» **Required task**: In every item, substitute "Display size" for each occurrence of "Screen dimensions" and rewrite all the lines with nothing else altered.

» **Data shown**:
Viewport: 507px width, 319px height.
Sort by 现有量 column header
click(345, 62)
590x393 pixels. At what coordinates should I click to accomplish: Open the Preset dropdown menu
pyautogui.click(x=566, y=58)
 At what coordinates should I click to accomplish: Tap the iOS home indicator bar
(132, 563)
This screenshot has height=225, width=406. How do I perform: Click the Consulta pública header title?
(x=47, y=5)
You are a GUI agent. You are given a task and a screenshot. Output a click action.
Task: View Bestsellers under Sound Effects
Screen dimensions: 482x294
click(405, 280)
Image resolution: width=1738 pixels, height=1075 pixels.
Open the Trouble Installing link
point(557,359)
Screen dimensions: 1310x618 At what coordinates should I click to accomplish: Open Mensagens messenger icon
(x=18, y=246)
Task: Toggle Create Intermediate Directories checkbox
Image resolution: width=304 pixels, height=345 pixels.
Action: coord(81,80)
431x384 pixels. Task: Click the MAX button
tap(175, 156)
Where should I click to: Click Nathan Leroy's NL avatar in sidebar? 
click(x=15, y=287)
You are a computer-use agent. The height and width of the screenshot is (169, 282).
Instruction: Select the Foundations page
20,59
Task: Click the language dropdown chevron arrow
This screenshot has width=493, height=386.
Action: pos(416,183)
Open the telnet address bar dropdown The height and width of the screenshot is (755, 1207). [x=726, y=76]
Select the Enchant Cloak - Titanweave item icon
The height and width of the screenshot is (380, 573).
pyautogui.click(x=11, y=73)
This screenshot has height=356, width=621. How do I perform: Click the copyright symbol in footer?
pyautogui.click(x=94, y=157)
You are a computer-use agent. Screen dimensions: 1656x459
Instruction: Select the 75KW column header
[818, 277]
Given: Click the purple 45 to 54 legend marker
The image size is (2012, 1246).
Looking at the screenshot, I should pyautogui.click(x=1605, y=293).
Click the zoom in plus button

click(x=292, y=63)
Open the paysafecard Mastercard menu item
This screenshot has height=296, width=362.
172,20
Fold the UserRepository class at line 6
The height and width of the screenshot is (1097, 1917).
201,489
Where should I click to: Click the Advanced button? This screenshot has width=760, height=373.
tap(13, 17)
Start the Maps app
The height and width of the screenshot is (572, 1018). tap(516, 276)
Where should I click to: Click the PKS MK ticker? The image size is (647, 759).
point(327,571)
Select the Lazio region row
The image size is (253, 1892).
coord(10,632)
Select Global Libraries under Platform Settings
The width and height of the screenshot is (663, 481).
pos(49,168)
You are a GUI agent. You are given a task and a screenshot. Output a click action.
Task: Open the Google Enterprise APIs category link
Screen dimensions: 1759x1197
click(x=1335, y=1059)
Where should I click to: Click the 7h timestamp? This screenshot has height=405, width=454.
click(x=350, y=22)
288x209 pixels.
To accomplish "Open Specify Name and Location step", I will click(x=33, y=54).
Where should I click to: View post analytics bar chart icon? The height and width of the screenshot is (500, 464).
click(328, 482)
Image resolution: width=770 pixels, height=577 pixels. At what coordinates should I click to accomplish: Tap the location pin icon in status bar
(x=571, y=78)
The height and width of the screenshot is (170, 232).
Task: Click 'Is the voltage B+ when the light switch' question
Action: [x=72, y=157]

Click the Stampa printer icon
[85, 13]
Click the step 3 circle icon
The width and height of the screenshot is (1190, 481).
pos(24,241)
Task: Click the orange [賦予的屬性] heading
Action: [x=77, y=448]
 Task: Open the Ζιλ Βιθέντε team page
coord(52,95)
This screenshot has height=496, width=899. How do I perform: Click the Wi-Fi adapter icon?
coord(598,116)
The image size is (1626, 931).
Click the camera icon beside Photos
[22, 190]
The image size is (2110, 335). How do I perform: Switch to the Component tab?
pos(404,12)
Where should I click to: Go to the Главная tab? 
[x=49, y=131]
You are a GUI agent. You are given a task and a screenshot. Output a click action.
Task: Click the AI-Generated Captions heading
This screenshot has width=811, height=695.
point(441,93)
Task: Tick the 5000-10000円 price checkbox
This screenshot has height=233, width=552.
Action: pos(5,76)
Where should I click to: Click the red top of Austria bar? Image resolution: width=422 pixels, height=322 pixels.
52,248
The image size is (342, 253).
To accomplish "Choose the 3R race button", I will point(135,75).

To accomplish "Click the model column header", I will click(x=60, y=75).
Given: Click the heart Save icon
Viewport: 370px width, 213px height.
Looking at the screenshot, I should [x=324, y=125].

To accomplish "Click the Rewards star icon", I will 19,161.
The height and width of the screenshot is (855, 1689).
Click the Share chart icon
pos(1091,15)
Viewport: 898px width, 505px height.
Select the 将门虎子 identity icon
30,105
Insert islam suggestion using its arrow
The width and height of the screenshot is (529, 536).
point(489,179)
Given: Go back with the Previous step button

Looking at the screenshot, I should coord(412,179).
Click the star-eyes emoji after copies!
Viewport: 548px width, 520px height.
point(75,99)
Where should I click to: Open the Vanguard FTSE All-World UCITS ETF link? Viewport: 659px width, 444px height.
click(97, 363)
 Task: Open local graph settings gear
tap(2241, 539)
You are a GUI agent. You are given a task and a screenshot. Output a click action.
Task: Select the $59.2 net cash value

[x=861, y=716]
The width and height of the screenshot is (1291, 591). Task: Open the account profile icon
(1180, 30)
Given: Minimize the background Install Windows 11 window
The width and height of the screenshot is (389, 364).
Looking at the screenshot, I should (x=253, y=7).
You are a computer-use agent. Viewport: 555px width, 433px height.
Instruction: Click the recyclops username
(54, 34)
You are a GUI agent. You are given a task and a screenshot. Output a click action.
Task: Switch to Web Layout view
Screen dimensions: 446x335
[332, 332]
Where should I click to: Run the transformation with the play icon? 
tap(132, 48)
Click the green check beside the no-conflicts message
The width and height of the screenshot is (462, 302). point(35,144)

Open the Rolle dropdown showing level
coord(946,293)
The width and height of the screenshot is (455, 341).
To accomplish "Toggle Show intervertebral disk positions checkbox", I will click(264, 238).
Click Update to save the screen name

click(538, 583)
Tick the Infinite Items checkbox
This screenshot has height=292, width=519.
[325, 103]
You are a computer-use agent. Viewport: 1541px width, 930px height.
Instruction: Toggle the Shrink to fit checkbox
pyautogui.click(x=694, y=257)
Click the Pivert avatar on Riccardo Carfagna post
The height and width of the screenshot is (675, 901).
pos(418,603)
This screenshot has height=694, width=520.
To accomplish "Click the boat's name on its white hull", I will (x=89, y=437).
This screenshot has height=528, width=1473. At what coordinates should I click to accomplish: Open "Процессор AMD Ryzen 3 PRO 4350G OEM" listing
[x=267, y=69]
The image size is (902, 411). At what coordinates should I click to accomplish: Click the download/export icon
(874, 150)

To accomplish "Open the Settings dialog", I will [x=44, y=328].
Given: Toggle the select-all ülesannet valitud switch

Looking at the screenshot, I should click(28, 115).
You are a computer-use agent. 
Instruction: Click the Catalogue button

» **The output**:
Viewport: 507px width, 319px height.
Sort by 现有量 column header
click(345, 62)
590x393 pixels. At what coordinates should I click to accomplish: Open the Preset dropdown menu
pyautogui.click(x=566, y=58)
 At what coordinates should I click to accomplish: Tap the iOS home indicator bar
(132, 563)
This screenshot has height=225, width=406. How do I perform: Click the Consulta pública header title?
(x=47, y=5)
You are a GUI agent. You are given a task and a screenshot. Output a click action.
Task: View Bestsellers under Sound Effects
Display size: 482x294
click(405, 280)
Image resolution: width=1738 pixels, height=1075 pixels.
Open the Trouble Installing link
point(557,359)
Display size: 1310x618 At what coordinates should I click to accomplish: Open Mensagens messenger icon
(x=18, y=246)
Task: Toggle Create Intermediate Directories checkbox
Image resolution: width=304 pixels, height=345 pixels.
Action: coord(81,80)
431x384 pixels. Task: Click the MAX button
tap(175, 156)
Where should I click to: Click Nathan Leroy's NL avatar in sidebar? 
click(x=15, y=287)
You are a computer-use agent. The height and width of the screenshot is (169, 282).
Instruction: Select the Foundations page
20,59
Task: Click the language dropdown chevron arrow
This screenshot has width=493, height=386.
Action: pos(416,183)
Open the telnet address bar dropdown The height and width of the screenshot is (755, 1207). [x=726, y=76]
Select the Enchant Cloak - Titanweave item icon
The height and width of the screenshot is (380, 573).
pyautogui.click(x=11, y=73)
This screenshot has height=356, width=621. How do I perform: Click the copyright symbol in footer?
pyautogui.click(x=94, y=157)
You are a computer-use agent. Display size: 1656x459
Instruction: Select the 75KW column header
[818, 277]
Given: Click the purple 45 to 54 legend marker
The image size is (2012, 1246).
Looking at the screenshot, I should pyautogui.click(x=1605, y=293).
Click the zoom in plus button

click(x=292, y=63)
Open the paysafecard Mastercard menu item
This screenshot has height=296, width=362.
172,20
Fold the UserRepository class at line 6
The height and width of the screenshot is (1097, 1917).
201,489
Where should I click to: Click the Advanced button? This screenshot has width=760, height=373.
tap(13, 17)
Start the Maps app
The height and width of the screenshot is (572, 1018). tap(516, 276)
Where should I click to: Click the PKS MK ticker? The image size is (647, 759).
point(327,571)
Select the Lazio region row
The image size is (253, 1892).
coord(10,632)
Select Global Libraries under Platform Settings
The width and height of the screenshot is (663, 481).
pos(49,168)
You are a GUI agent. You are given a task and a screenshot. Output a click action.
Task: Open the Google Enterprise APIs category link
Display size: 1759x1197
click(x=1335, y=1059)
Where should I click to: Click the 7h timestamp? This screenshot has height=405, width=454.
click(x=350, y=22)
288x209 pixels.
To accomplish "Open Specify Name and Location step", I will click(x=33, y=54).
Where should I click to: View post analytics bar chart icon? The height and width of the screenshot is (500, 464).
click(328, 482)
Image resolution: width=770 pixels, height=577 pixels. At what coordinates should I click to accomplish: Tap the location pin icon in status bar
(x=571, y=78)
The height and width of the screenshot is (170, 232).
Task: Click 'Is the voltage B+ when the light switch' question
Action: [x=72, y=157]

Click the Stampa printer icon
[85, 13]
Click the step 3 circle icon
The width and height of the screenshot is (1190, 481).
pos(24,241)
Task: Click the orange [賦予的屬性] heading
Action: [x=77, y=448]
 Task: Open the Ζιλ Βιθέντε team page
coord(52,95)
This screenshot has height=496, width=899. How do I perform: Click the Wi-Fi adapter icon?
coord(598,116)
The image size is (1626, 931).
Click the camera icon beside Photos
[22, 190]
The image size is (2110, 335). How do I perform: Switch to the Component tab?
pos(404,12)
Where should I click to: Go to the Главная tab? 
[x=49, y=131]
You are a GUI agent. You are given a task and a screenshot. Output a click action.
Task: Click the AI-Generated Captions heading
This screenshot has width=811, height=695.
point(441,93)
Task: Tick the 5000-10000円 price checkbox
This screenshot has height=233, width=552.
Action: pos(5,76)
Where should I click to: Click the red top of Austria bar? Image resolution: width=422 pixels, height=322 pixels.
52,248
The image size is (342, 253).
To accomplish "Choose the 3R race button", I will point(135,75).

To accomplish "Click the model column header", I will click(x=60, y=75).
Given: Click the heart Save icon
Viewport: 370px width, 213px height.
Looking at the screenshot, I should [x=324, y=125].

To accomplish "Click the Rewards star icon", I will 19,161.
The height and width of the screenshot is (855, 1689).
Click the Share chart icon
pos(1091,15)
Viewport: 898px width, 505px height.
Select the 将门虎子 identity icon
30,105
Insert islam suggestion using its arrow
The width and height of the screenshot is (529, 536).
point(489,179)
Given: Go back with the Previous step button

Looking at the screenshot, I should coord(412,179).
Click the star-eyes emoji after copies!
Viewport: 548px width, 520px height.
point(75,99)
Where should I click to: Open the Vanguard FTSE All-World UCITS ETF link? Viewport: 659px width, 444px height.
click(97, 363)
 Task: Open local graph settings gear
tap(2241, 539)
You are a GUI agent. You are given a task and a screenshot. Output a click action.
Task: Select the $59.2 net cash value

[x=861, y=716]
The width and height of the screenshot is (1291, 591). Task: Open the account profile icon
(1180, 30)
Given: Minimize the background Install Windows 11 window
The width and height of the screenshot is (389, 364).
Looking at the screenshot, I should (x=253, y=7).
You are a computer-use agent. Viewport: 555px width, 433px height.
Instruction: Click the recyclops username
(54, 34)
You are a GUI agent. You are given a task and a screenshot. Output a click action.
Task: Switch to Web Layout view
Display size: 446x335
[332, 332]
Where should I click to: Run the transformation with the play icon? 
tap(132, 48)
Click the green check beside the no-conflicts message
The width and height of the screenshot is (462, 302). point(35,144)

Open the Rolle dropdown showing level
coord(946,293)
The width and height of the screenshot is (455, 341).
To accomplish "Toggle Show intervertebral disk positions checkbox", I will click(264, 238).
Click Update to save the screen name

click(538, 583)
Tick the Infinite Items checkbox
This screenshot has height=292, width=519.
[325, 103]
You are a computer-use agent. Viewport: 1541px width, 930px height.
Instruction: Toggle the Shrink to fit checkbox
pyautogui.click(x=694, y=257)
Click the Pivert avatar on Riccardo Carfagna post
The height and width of the screenshot is (675, 901).
pos(418,603)
This screenshot has height=694, width=520.
To accomplish "Click the boat's name on its white hull", I will (x=89, y=437).
This screenshot has height=528, width=1473. At what coordinates should I click to accomplish: Open "Процессор AMD Ryzen 3 PRO 4350G OEM" listing
[x=267, y=69]
The image size is (902, 411). At what coordinates should I click to accomplish: Click the download/export icon
(874, 150)

To accomplish "Open the Settings dialog", I will [x=44, y=328].
Given: Toggle the select-all ülesannet valitud switch

Looking at the screenshot, I should click(28, 115).
You are a computer-use agent. 
Instruction: Click the Catalogue button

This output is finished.